▼

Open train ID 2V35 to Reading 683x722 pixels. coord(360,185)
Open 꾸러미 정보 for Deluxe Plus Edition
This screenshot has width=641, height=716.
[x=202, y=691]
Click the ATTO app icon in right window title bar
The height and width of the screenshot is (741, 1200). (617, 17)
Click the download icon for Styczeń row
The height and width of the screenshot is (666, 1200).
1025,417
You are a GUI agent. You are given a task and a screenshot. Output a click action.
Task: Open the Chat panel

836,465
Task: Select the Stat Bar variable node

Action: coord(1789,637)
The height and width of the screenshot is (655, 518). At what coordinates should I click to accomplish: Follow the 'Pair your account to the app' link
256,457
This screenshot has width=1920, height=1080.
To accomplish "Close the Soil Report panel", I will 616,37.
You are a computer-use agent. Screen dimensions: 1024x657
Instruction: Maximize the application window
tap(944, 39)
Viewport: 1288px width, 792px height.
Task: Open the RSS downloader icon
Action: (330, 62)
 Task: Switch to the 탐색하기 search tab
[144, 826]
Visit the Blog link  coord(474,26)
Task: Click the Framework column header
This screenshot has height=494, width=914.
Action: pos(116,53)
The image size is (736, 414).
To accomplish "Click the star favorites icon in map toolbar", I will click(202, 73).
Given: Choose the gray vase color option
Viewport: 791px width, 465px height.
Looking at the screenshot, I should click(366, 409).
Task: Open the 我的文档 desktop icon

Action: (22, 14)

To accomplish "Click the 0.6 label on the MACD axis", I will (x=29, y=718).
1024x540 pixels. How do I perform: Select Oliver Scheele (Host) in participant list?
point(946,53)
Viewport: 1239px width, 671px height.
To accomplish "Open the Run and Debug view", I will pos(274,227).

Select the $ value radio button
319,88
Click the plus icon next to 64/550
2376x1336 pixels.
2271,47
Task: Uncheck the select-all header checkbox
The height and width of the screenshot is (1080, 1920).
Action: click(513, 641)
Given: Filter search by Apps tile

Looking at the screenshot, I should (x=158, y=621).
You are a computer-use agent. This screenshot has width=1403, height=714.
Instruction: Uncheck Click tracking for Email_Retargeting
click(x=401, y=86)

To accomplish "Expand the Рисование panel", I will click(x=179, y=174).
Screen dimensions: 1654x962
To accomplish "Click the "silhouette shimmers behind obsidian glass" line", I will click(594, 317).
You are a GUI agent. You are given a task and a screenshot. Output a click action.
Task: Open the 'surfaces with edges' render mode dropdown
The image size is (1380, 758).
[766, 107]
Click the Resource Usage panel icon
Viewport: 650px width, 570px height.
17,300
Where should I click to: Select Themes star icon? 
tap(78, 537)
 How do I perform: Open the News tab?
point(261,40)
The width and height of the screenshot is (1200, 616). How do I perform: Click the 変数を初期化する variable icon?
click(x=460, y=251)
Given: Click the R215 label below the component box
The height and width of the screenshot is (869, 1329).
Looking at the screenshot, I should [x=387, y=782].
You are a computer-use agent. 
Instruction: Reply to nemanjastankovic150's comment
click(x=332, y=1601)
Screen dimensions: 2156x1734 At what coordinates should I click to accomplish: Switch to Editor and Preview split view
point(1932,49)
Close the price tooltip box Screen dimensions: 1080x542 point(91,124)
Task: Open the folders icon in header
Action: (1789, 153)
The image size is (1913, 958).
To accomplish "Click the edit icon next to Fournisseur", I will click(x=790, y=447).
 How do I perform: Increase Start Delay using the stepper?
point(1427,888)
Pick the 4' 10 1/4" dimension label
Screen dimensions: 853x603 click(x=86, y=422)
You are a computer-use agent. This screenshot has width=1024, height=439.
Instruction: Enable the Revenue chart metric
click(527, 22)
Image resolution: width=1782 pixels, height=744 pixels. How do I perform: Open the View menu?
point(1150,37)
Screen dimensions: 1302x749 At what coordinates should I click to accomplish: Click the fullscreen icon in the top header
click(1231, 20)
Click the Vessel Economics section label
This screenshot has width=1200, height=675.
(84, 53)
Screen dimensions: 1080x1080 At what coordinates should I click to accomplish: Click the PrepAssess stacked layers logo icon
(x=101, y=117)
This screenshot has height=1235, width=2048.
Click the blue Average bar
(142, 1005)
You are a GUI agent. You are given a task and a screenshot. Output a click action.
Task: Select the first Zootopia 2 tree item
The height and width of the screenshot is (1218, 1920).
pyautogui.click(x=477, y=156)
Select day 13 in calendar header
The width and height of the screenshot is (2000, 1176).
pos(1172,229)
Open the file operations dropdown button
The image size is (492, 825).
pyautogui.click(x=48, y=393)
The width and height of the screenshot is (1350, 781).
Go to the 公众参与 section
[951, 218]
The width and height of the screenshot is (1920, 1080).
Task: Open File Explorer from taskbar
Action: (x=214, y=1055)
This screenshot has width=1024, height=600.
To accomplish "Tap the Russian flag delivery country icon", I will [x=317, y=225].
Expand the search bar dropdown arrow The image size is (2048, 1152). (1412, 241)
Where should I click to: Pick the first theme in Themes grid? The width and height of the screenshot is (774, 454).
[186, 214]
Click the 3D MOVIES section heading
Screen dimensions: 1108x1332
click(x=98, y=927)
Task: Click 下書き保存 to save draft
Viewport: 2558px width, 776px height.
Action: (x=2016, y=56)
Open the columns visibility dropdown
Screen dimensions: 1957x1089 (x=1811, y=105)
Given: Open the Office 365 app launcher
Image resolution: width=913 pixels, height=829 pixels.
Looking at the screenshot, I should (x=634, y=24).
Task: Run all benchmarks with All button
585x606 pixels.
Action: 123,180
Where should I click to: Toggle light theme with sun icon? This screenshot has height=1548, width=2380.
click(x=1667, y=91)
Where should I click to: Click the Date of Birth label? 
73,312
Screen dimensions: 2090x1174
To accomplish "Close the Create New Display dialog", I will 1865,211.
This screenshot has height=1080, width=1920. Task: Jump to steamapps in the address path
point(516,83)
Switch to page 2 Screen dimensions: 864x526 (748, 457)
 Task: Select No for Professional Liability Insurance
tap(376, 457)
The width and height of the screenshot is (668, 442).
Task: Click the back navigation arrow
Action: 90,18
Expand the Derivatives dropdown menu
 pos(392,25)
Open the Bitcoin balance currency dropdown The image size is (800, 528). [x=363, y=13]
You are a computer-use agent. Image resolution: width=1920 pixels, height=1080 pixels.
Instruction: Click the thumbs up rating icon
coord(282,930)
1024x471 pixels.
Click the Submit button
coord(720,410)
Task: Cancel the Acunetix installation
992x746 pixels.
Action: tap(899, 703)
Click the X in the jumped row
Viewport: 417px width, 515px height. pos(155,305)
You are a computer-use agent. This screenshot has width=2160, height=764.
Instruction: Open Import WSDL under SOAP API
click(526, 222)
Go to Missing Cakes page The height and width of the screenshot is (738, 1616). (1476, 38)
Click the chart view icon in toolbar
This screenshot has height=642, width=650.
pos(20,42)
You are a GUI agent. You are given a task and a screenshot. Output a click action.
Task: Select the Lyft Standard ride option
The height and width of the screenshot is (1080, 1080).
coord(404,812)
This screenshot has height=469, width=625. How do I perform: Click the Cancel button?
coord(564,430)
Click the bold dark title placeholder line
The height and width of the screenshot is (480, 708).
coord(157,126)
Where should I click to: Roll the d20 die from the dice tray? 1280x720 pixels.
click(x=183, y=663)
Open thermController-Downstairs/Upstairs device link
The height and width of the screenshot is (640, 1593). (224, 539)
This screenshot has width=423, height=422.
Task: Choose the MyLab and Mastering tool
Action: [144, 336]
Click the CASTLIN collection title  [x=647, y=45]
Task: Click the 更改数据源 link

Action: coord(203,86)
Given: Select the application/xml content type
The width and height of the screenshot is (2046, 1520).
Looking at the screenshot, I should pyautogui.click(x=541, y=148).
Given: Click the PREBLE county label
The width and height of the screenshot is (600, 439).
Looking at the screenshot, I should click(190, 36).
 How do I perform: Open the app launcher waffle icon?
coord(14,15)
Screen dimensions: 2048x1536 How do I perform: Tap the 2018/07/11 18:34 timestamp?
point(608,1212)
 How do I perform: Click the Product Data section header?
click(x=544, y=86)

▲

EXERCISE PROMPT:
Output the lines of the listing above, starting with the line containing "Select day 13 in calendar header" and continuing through the line containing "click(x=98, y=927)", reproducing each one verbatim.

REPLY TO THE TASK:
Select day 13 in calendar header
The width and height of the screenshot is (2000, 1176).
pos(1172,229)
Open the file operations dropdown button
The image size is (492, 825).
pyautogui.click(x=48, y=393)
The width and height of the screenshot is (1350, 781).
Go to the 公众参与 section
[951, 218]
The width and height of the screenshot is (1920, 1080).
Task: Open File Explorer from taskbar
Action: (x=214, y=1055)
This screenshot has width=1024, height=600.
To accomplish "Tap the Russian flag delivery country icon", I will [x=317, y=225].
Expand the search bar dropdown arrow The image size is (2048, 1152). (1412, 241)
Where should I click to: Pick the first theme in Themes grid? The width and height of the screenshot is (774, 454).
[186, 214]
Click the 3D MOVIES section heading
Screen dimensions: 1108x1332
click(x=98, y=927)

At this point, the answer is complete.